У меня вызывала отвращение не бедность родителей (хотя приятного тут было мало), даже не крошечный наш домик на тесной улочке с садиком в двенадцать квадратных футов, с прогнившими культями воротных столбов и низким штакетником без перекладины. Меня угнетало другое: их безмерная простота, свары из-за денег, вульгарные друзья, бестолковые разговоры. Утонченности в родителях не было ни на грош — это бросалось в глаза. Казалось, они родились калеками и не знают, как надо ходить, бегать или танцевать. Я был всего-навсего посыльный — по крайней мере пока, — но в долгие минуты озарения мне открывалось, кто я на самом деле, и тогда я смотрел на себя как бы со стороны… Вот я возвращаюсь домой после рабочего дня, походка неспешная, размеренная, я неторопливо киваю соседу и приподнимаю над головой фуражку с изяществом и грацией, которые передались мне по наследству сквозь века. Мое истинное «я» заявляло о себе не только так, иногда я слышал внутренний голос, и он предвосхищал и диктовал каждое мое движение, словно читал отрывок из какой-то книги: «Он изящным жестом приподнял фуражку, а на лице его появилась задумчивая улыбка».

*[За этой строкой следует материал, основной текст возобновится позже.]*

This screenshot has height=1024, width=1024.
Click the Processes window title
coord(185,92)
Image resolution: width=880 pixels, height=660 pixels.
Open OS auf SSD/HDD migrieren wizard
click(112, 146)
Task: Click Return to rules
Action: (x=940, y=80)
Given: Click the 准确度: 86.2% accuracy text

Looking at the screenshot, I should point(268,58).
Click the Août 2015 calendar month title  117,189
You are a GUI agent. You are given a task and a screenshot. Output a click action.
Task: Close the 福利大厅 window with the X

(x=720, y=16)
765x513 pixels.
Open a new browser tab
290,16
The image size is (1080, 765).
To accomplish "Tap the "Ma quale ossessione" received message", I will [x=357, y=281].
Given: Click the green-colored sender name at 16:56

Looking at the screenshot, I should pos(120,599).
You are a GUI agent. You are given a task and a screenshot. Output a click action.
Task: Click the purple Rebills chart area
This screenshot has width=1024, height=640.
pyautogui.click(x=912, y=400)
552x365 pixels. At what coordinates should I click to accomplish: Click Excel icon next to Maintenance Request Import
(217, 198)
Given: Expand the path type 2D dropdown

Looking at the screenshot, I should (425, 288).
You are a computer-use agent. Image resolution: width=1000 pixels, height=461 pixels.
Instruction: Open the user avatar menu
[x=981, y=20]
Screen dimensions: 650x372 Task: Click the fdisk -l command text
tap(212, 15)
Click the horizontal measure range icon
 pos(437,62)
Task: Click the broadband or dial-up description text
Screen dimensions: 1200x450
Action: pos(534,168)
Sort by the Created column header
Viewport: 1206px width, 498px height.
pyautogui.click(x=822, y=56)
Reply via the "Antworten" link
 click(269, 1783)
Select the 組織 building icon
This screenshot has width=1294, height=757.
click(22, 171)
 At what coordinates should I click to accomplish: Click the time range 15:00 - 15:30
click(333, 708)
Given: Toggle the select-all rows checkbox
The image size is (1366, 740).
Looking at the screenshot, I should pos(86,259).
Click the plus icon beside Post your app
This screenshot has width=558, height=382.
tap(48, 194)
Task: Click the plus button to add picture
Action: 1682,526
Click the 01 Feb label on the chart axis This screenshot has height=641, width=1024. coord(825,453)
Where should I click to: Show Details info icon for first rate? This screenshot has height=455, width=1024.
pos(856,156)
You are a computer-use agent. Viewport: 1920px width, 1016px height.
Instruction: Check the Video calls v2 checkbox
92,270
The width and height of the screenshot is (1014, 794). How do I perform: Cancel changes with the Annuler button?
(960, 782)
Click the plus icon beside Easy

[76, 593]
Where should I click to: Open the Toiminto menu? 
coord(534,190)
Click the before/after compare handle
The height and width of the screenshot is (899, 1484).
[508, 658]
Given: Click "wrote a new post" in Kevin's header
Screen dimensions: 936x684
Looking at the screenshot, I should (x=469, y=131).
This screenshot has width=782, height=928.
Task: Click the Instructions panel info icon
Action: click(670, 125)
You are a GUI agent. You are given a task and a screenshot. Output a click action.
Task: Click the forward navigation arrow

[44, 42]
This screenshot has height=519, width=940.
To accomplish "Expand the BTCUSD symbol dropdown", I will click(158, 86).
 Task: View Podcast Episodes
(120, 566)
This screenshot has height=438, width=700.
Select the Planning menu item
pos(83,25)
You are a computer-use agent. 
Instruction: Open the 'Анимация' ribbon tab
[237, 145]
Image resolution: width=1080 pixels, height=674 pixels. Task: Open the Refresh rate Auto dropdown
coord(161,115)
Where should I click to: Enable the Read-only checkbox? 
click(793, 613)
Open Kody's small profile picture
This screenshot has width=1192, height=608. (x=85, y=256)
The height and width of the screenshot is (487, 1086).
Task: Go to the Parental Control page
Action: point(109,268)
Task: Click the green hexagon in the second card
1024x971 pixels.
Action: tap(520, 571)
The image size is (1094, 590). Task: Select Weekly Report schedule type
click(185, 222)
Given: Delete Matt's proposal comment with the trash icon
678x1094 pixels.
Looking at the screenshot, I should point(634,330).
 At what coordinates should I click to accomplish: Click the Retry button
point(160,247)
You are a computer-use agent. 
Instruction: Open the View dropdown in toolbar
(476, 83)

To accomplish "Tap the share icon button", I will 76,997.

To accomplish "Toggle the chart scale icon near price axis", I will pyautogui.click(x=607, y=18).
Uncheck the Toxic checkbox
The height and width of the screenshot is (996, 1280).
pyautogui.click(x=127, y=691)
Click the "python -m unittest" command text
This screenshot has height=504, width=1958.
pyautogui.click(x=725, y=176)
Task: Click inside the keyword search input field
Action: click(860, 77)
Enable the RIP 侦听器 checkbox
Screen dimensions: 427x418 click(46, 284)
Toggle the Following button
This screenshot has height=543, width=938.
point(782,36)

И тут, повернув за угол, я вижу у наших ворот отца — обшарпанные домашние брюки и жилет, старая кепчонка надвинута на глаза, башмаки изрезаны наподобие сандалий — «шлепанцы», как он любил их величать. Отец был рабом своих привычек. Только придет с работы, переоденется — и сразу за вечернюю газету. А если мальчишки-газетчика пять минут нет, отец начинает бормотать: «Куда запропастился этот шалопай?» — и выползает на улицу посмотреть — не идет ли. Когда малый наконец появится, отец хватает у него газету из рук — и почти бегом домой, на ходу напяливает очки на нос и, довольный, проглядывает заголовки, предвкушая удовольствие.
И сразу все вокруг становится черным. Я беру стул, сажусь возле открытой задней двери; отец сидит в другом конце комнаты и, впялившись в газету, издает то радостные, то гневные восклицания, а мама взволнованно расспрашивает меня, как прошел день. Я только бурчу что-то в ответ. Что я ей скажу? Что на работе все такое же обыденное, как дома? И есть только одна отрада — минута ослепительного озарения, когда я бреду по сортировочной станции между шпал и грузовиков, а весеннее утреннее солнце обжигает утесы над тоннелем, бреду и вдруг понимаю: это не навсегда, на самом деле я сын герцога или графа, меня похитили из родного гнезда, потеряли или я сам заблудился, но меня найдут, и все встанет на свои места. Во время работы озарение не приходило, нет, обычно после нее, когда я шел через сортировочную станцию, болтался в здании вокзала у книжного киоска или смотрел, как отходит пассажирский поезд в Куинстаун или Дублин. Однажды, говорил я себе, такой поезд отвезет меня к моей настоящей семье, в родовое имение.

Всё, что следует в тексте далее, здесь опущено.